> **What the task requires**
For this exercise, restate the data below with no change at all.

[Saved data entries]

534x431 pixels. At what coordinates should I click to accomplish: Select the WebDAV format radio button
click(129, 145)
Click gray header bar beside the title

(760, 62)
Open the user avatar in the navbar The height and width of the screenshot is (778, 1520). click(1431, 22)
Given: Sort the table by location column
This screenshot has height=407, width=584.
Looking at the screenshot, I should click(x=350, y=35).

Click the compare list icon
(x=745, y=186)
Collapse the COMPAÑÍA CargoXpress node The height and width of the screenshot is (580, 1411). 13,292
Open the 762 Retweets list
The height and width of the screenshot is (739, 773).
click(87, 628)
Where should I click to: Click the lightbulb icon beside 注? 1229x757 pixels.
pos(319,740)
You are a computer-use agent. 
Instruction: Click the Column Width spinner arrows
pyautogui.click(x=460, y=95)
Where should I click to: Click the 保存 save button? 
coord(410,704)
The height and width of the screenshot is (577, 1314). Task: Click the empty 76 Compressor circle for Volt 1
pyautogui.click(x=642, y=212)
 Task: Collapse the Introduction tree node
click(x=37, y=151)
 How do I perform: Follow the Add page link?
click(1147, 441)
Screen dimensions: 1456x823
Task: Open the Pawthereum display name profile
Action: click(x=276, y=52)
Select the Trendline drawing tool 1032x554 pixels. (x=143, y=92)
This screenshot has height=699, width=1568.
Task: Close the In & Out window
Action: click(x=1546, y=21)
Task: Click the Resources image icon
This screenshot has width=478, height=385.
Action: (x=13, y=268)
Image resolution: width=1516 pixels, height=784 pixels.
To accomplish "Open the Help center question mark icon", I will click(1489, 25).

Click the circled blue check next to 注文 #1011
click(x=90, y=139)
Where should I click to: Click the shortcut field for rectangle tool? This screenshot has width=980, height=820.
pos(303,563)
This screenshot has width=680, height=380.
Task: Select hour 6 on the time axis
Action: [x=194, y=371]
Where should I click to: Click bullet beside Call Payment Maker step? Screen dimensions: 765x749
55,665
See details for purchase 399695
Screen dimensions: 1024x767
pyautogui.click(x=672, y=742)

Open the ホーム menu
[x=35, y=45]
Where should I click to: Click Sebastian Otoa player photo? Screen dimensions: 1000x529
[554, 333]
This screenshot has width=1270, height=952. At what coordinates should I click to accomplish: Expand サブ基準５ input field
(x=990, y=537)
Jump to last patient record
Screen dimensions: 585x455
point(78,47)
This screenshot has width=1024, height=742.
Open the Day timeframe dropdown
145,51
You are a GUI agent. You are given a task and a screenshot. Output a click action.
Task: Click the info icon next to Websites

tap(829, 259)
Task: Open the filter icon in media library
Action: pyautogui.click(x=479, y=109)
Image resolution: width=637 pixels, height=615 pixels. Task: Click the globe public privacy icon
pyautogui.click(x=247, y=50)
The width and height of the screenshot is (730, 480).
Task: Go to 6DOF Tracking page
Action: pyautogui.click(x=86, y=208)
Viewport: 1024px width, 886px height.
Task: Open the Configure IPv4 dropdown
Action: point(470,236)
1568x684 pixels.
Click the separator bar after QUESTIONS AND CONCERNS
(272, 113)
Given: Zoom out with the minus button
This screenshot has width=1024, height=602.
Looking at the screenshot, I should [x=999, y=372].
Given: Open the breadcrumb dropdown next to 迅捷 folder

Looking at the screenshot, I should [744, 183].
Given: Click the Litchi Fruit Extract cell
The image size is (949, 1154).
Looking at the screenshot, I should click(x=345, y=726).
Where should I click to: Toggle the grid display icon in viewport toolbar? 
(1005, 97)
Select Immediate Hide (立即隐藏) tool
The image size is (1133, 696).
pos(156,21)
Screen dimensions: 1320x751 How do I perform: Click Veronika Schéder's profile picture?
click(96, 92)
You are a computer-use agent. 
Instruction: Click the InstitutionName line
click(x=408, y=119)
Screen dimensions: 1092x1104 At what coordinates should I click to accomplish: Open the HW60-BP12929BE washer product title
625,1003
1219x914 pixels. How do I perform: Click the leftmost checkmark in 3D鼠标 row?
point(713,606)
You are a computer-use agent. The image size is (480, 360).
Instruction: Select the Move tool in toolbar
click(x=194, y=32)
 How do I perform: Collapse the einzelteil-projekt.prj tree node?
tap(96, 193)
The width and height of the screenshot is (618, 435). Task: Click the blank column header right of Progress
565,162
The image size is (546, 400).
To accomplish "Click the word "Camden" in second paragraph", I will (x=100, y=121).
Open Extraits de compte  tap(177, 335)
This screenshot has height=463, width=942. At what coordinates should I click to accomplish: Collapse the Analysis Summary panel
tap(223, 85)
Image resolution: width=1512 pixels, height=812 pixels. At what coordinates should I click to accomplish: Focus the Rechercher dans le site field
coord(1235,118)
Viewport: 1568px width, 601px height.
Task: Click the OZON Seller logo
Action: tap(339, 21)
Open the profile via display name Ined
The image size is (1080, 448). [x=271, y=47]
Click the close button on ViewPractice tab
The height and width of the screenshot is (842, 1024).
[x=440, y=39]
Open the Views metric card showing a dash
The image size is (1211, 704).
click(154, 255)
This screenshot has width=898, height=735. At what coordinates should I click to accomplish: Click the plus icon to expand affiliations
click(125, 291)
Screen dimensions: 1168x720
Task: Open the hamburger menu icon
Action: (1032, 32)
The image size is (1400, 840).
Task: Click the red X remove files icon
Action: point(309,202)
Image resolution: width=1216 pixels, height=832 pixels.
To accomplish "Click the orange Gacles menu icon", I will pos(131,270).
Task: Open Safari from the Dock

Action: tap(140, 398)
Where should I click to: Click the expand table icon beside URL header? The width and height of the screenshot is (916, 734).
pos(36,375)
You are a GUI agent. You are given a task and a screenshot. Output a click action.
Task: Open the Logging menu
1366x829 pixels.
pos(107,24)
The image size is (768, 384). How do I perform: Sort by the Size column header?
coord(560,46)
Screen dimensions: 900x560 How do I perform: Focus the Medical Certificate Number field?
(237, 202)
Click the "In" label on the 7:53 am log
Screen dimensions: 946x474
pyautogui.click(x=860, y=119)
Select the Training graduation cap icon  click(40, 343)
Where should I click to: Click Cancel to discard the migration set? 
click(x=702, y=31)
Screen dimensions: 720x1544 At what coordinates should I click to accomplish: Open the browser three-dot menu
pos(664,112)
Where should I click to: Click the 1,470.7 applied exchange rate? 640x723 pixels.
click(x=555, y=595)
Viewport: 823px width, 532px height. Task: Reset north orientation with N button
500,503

> **Answer space**
534x431 pixels. At what coordinates should I click to accomplish: Select the WebDAV format radio button
click(129, 145)
Click gray header bar beside the title

(760, 62)
Open the user avatar in the navbar The height and width of the screenshot is (778, 1520). click(1431, 22)
Given: Sort the table by location column
This screenshot has height=407, width=584.
Looking at the screenshot, I should click(x=350, y=35).

Click the compare list icon
(x=745, y=186)
Collapse the COMPAÑÍA CargoXpress node The height and width of the screenshot is (580, 1411). 13,292
Open the 762 Retweets list
The height and width of the screenshot is (739, 773).
click(87, 628)
Where should I click to: Click the lightbulb icon beside 注? 1229x757 pixels.
pos(319,740)
You are a computer-use agent. 
Instruction: Click the Column Width spinner arrows
pyautogui.click(x=460, y=95)
Where should I click to: Click the 保存 save button? 
coord(410,704)
The height and width of the screenshot is (577, 1314). Task: Click the empty 76 Compressor circle for Volt 1
pyautogui.click(x=642, y=212)
 Task: Collapse the Introduction tree node
click(x=37, y=151)
 How do I perform: Follow the Add page link?
click(1147, 441)
Screen dimensions: 1456x823
Task: Open the Pawthereum display name profile
Action: click(x=276, y=52)
Select the Trendline drawing tool 1032x554 pixels. (x=143, y=92)
This screenshot has height=699, width=1568.
Task: Close the In & Out window
Action: click(x=1546, y=21)
Task: Click the Resources image icon
This screenshot has width=478, height=385.
Action: (x=13, y=268)
Image resolution: width=1516 pixels, height=784 pixels.
To accomplish "Open the Help center question mark icon", I will click(1489, 25).

Click the circled blue check next to 注文 #1011
click(x=90, y=139)
Where should I click to: Click the shortcut field for rectangle tool? This screenshot has width=980, height=820.
pos(303,563)
This screenshot has width=680, height=380.
Task: Select hour 6 on the time axis
Action: [x=194, y=371]
Where should I click to: Click bullet beside Call Payment Maker step? Screen dimensions: 765x749
55,665
See details for purchase 399695
Screen dimensions: 1024x767
pyautogui.click(x=672, y=742)

Open the ホーム menu
[x=35, y=45]
Where should I click to: Click Sebastian Otoa player photo? Screen dimensions: 1000x529
[554, 333]
This screenshot has width=1270, height=952. At what coordinates should I click to accomplish: Expand サブ基準５ input field
(x=990, y=537)
Jump to last patient record
Screen dimensions: 585x455
point(78,47)
This screenshot has width=1024, height=742.
Open the Day timeframe dropdown
145,51
You are a GUI agent. You are given a task and a screenshot. Output a click action.
Task: Click the info icon next to Websites

tap(829, 259)
Task: Open the filter icon in media library
Action: pyautogui.click(x=479, y=109)
Image resolution: width=637 pixels, height=615 pixels. Task: Click the globe public privacy icon
pyautogui.click(x=247, y=50)
The width and height of the screenshot is (730, 480).
Task: Go to 6DOF Tracking page
Action: pyautogui.click(x=86, y=208)
Viewport: 1024px width, 886px height.
Task: Open the Configure IPv4 dropdown
Action: point(470,236)
1568x684 pixels.
Click the separator bar after QUESTIONS AND CONCERNS
(272, 113)
Given: Zoom out with the minus button
This screenshot has width=1024, height=602.
Looking at the screenshot, I should [x=999, y=372].
Given: Open the breadcrumb dropdown next to 迅捷 folder

Looking at the screenshot, I should [744, 183].
Given: Click the Litchi Fruit Extract cell
The image size is (949, 1154).
Looking at the screenshot, I should click(x=345, y=726).
Where should I click to: Toggle the grid display icon in viewport toolbar? 
(1005, 97)
Select Immediate Hide (立即隐藏) tool
The image size is (1133, 696).
pos(156,21)
Screen dimensions: 1320x751 How do I perform: Click Veronika Schéder's profile picture?
click(96, 92)
You are a computer-use agent. 
Instruction: Click the InstitutionName line
click(x=408, y=119)
Screen dimensions: 1092x1104 At what coordinates should I click to accomplish: Open the HW60-BP12929BE washer product title
625,1003
1219x914 pixels. How do I perform: Click the leftmost checkmark in 3D鼠标 row?
point(713,606)
You are a computer-use agent. The image size is (480, 360).
Instruction: Select the Move tool in toolbar
click(x=194, y=32)
 How do I perform: Collapse the einzelteil-projekt.prj tree node?
tap(96, 193)
The width and height of the screenshot is (618, 435). Task: Click the blank column header right of Progress
565,162
The image size is (546, 400).
To accomplish "Click the word "Camden" in second paragraph", I will (x=100, y=121).
Open Extraits de compte  tap(177, 335)
This screenshot has height=463, width=942. At what coordinates should I click to accomplish: Collapse the Analysis Summary panel
tap(223, 85)
Image resolution: width=1512 pixels, height=812 pixels. At what coordinates should I click to accomplish: Focus the Rechercher dans le site field
coord(1235,118)
Viewport: 1568px width, 601px height.
Task: Click the OZON Seller logo
Action: tap(339, 21)
Open the profile via display name Ined
The image size is (1080, 448). [x=271, y=47]
Click the close button on ViewPractice tab
The height and width of the screenshot is (842, 1024).
[x=440, y=39]
Open the Views metric card showing a dash
The image size is (1211, 704).
click(154, 255)
This screenshot has width=898, height=735. At what coordinates should I click to accomplish: Click the plus icon to expand affiliations
click(125, 291)
Screen dimensions: 1168x720
Task: Open the hamburger menu icon
Action: (1032, 32)
The image size is (1400, 840).
Task: Click the red X remove files icon
Action: point(309,202)
Image resolution: width=1216 pixels, height=832 pixels.
To accomplish "Click the orange Gacles menu icon", I will pos(131,270).
Task: Open Safari from the Dock

Action: tap(140, 398)
Where should I click to: Click the expand table icon beside URL header? The width and height of the screenshot is (916, 734).
pos(36,375)
You are a GUI agent. You are given a task and a screenshot. Output a click action.
Task: Open the Logging menu
1366x829 pixels.
pos(107,24)
The image size is (768, 384). How do I perform: Sort by the Size column header?
coord(560,46)
Screen dimensions: 900x560 How do I perform: Focus the Medical Certificate Number field?
(237, 202)
Click the "In" label on the 7:53 am log
Screen dimensions: 946x474
pyautogui.click(x=860, y=119)
Select the Training graduation cap icon  click(40, 343)
Where should I click to: Click Cancel to discard the migration set? 
click(x=702, y=31)
Screen dimensions: 720x1544 At what coordinates should I click to accomplish: Open the browser three-dot menu
pos(664,112)
Where should I click to: Click the 1,470.7 applied exchange rate? 640x723 pixels.
click(x=555, y=595)
Viewport: 823px width, 532px height. Task: Reset north orientation with N button
500,503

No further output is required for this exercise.